環境決定論の誤り
(Q) 「スラムはスラムに住む人々にとってふさわしい所である」というラッシュドゥーニーの言葉にキリストの愛を感じられません。
(A)スラム問題の解決は、彼らにきれいな住居を与えれば解決すると考えた60年代のアメリカ政府の政策は失敗しました。なぜならば、スラムの住民はすぐにそのアパートを汚し、まともに住めない状態にしてしまったからです。それで、ラッシュドゥーニーは、スラムの住民の心が変わらない限り、どんなに環境を整えても、彼らはそれを自分にふさわしい状態に変えてしまう、と述べたのです。けっして、スラムに住む人々を軽侮したわけではありません。
問題は倫理的である、環境ではない、というのが彼及び聖書の一貫した主張であり、本稿においても、それ以上に出ていません。アダムは、「私が悪いのではありません。あなたが与えたこの女が・・・。」エバは、「この蛇が・・・」という具合に、人間の傾向として、問題の焦点を自分の罪に当てるのではなく、環境に当てるのが、我々の祖先からの定まったやり方だったと理解します。

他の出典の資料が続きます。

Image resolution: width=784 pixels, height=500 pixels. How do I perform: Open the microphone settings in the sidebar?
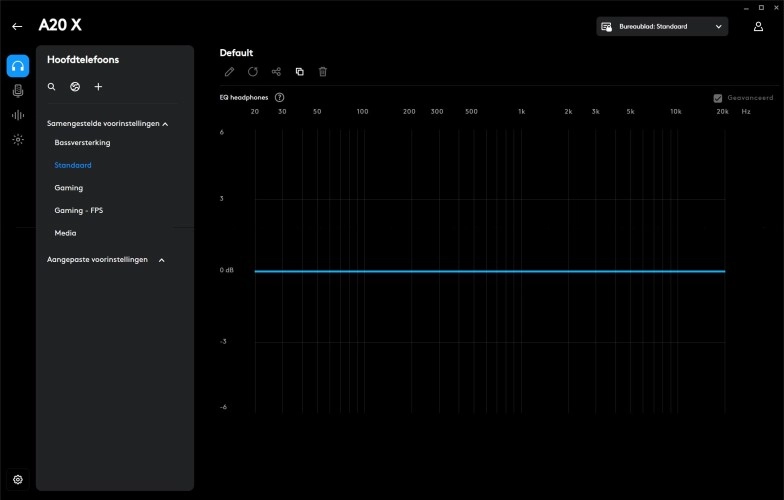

貧困の真の原因は、環境にではなく、思想に存在すると思います。
なぜ同じ民族なのに、東ドイツと西ドイツに経済的な格差ができたのか。また、北朝鮮と韓国の間の経済格差、西側と東側の差、・・・このような人類の実験から、何かが得られたのでしょう。個人のイニシアチブを奨励するのと、国家の計画によって経済を運営するのは、どちらに軍配が上がったのか・・・。